The Feature Softening component can smooth anomalous features in input data to a specific interval. Data in the sparse and dense formats are supported.

Background information

The following smoothing methods are supported:
  • Z-Score

    If a feature is in a normal distribution, the noise is distributed outside the range of -3×alpha to 3×alpha. Z-Score smooths the noise to the range of [-3×alpha,3×alpha].

    For example, a feature is in a normal distribution, the mean value is 0, and the standard deviation is 3. The feature value -10 is identified anomalous and corrected to -9 based on the smoothing rule of Z-Score. In the same way, the feature value 10 is corrected to 9. Z-Score
  • Percentile smoothing

    Percentile smoothing is used to smooth the data distributed outside the range of [minPer, maxPer] to the minPer or maxPer quantile.

    For example, the feature value of age is in the range of 0 to 200. Set minPer to 0 and maxPer to 50%. Feature values outside the range of 0 to 100 are corrected to 0 or 100.

  • Threshold smoothing

    Threshold smoothing is used to smooth the data distributed outside the range of [minThresh, maxThresh] to the minThresh or maxThresh data point.

    For example, the feature value of age is in the range of 0 to 200. Set minThresh to 10 and maxThresh to 80. Feature values outside the range of 0 to 80 are corrected to 0 or 80.

Note The component corrects anomalous values but does not filter or delete records. The dimensions and number of input data records are not changed.

Configure the component

You can configure the component by using one of the following methods:
  • Use the Machine Learning Platform for AI console
    Tab Parameter Description
    Fields Setting Softened Feature Columns The feature columns that you want to smooth.
    Label Column The label column. If this parameter is specified, the x-y histogram that displays the relationship between the features and objective variables can be visualized.
    Parameters Setting Soften Method The method that is used for smoothing. Valid values:
    • Z-Score
    • Percentile
    • Threshold
    • Boxplot Smoothing
    Confidence Interval The confidence level. This parameter is required when the Soften Method parameter is set to Z-Score.
    Minimum Threshold The minimum threshold. The default value is -9999, which indicates no minimum threshold.
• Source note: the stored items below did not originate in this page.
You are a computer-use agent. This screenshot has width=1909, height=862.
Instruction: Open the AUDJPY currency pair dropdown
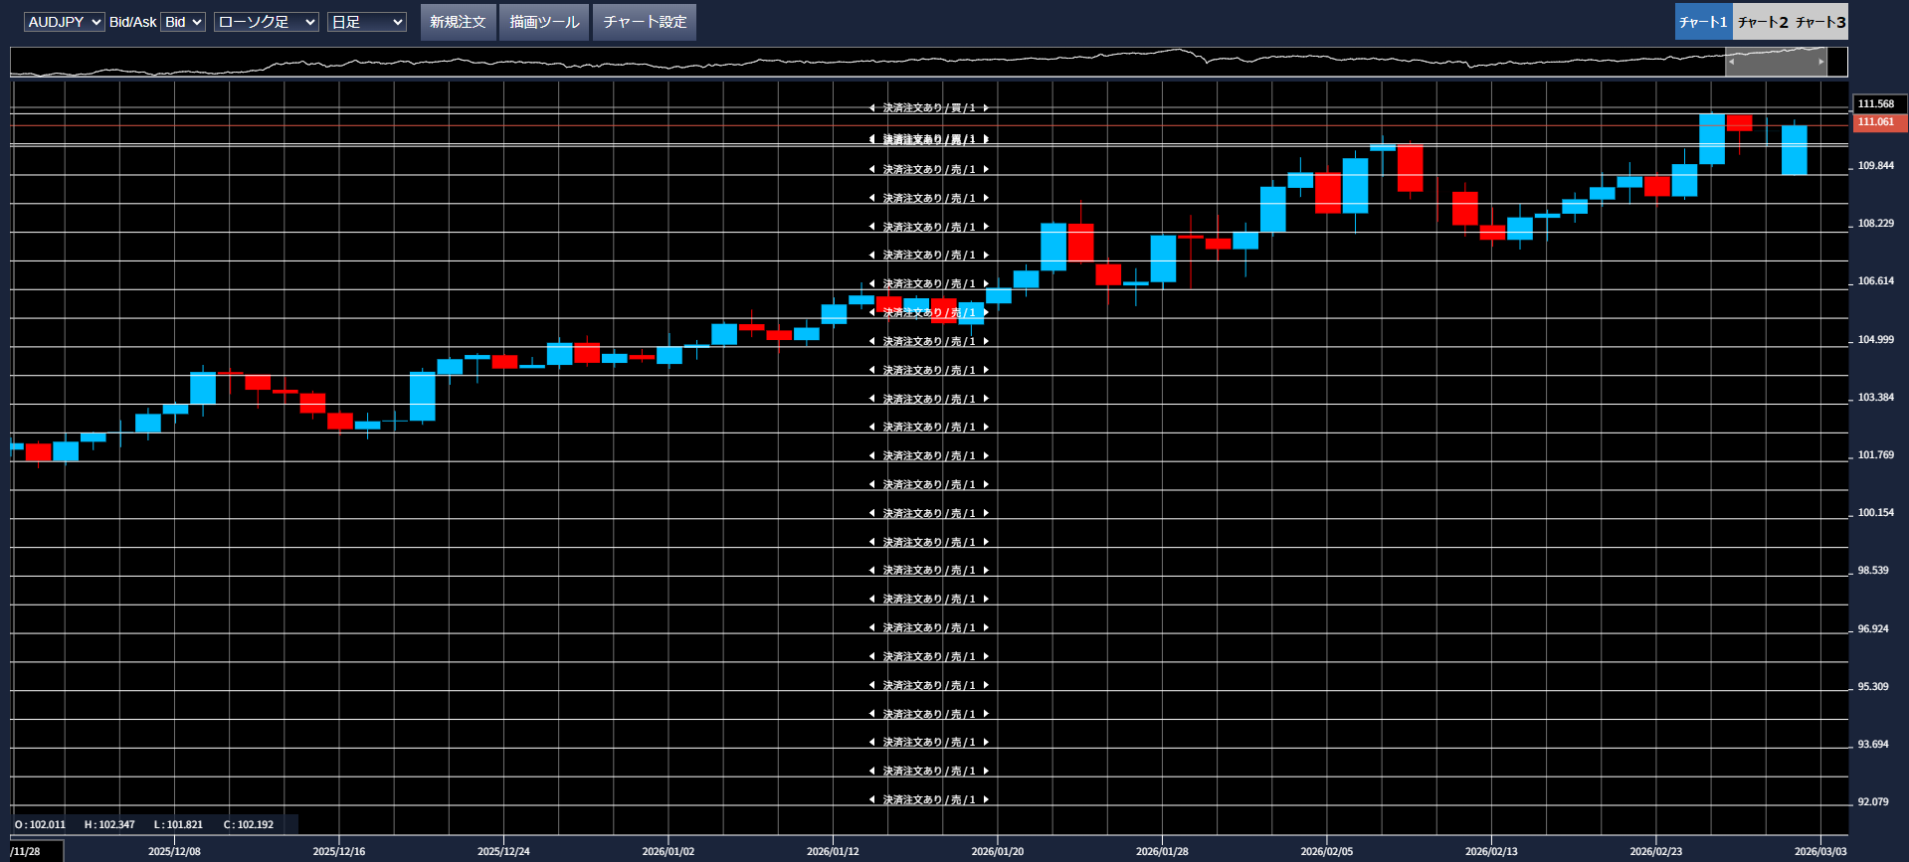point(64,22)
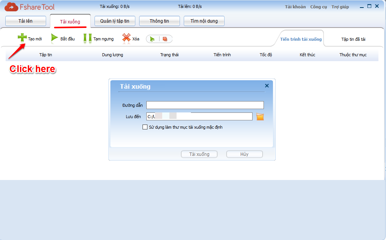
Task: Click the Đường dẫn input field
Action: click(x=205, y=105)
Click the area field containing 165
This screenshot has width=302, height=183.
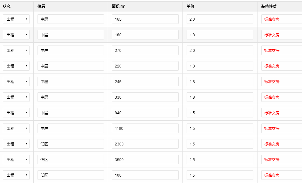[x=145, y=19]
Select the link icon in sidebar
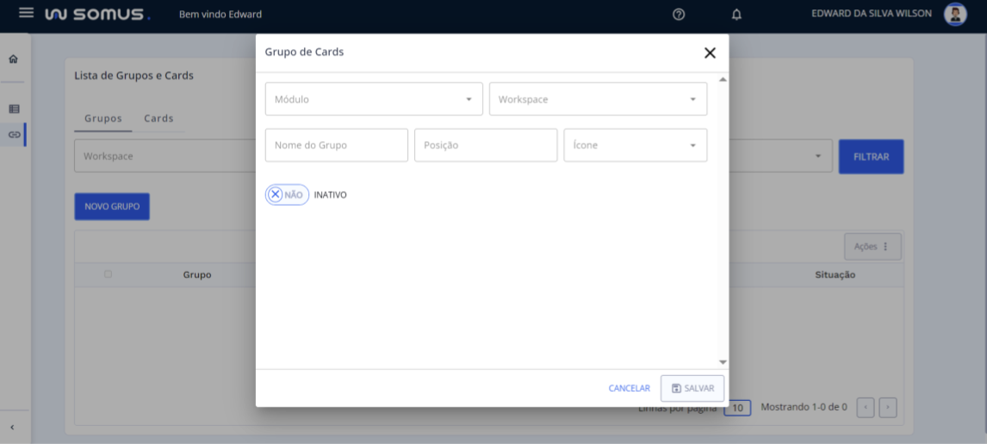Screen dimensions: 987x444 pyautogui.click(x=14, y=134)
    This parameter is required when the Soften Method is set to Threshold.

    Maximum Threshold The maximum threshold. The default value is -9999, which indicates no maximum threshold.

    This parameter is required when the Soften Method parameter is set to Threshold.
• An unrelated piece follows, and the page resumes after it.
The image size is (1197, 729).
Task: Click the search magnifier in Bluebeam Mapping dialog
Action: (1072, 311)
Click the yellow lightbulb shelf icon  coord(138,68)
    Minimum Percentile The minimum percentile.

    This parameter is required when the Soften Method parameter is set to Percentile or Boxplot Smoothing.

    Maximum Percentile The maximum percentile.

    This parameter is required when the Soften Method parameter is set to Percentile or Boxplot Smoothing.

  • Use commands
    PAI -name fe_soften_runner -project algo_public
        -DminThresh=5000
        -Dlifecycle=28
        -DsoftenMethod=min-max-thresh
        -DsoftenCols=nr_employed
        -DmaxThresh=6000
        -DinputTable=pai_dense_10_1
        -DoutputTable=pai_temp_2262_20381_1;
    Parameter Required Description Default value
    inputTable Yes The name of the input table. N/A
    inputTablePartitions No The partitions that are selected from the input table for training. Set this parameter in the Partition_name=value format.

    To specify multi-level partitions, set this parameter in the name1=value1/name2=value2; format.

    If you specify multiple partitions, separate them with commas (,).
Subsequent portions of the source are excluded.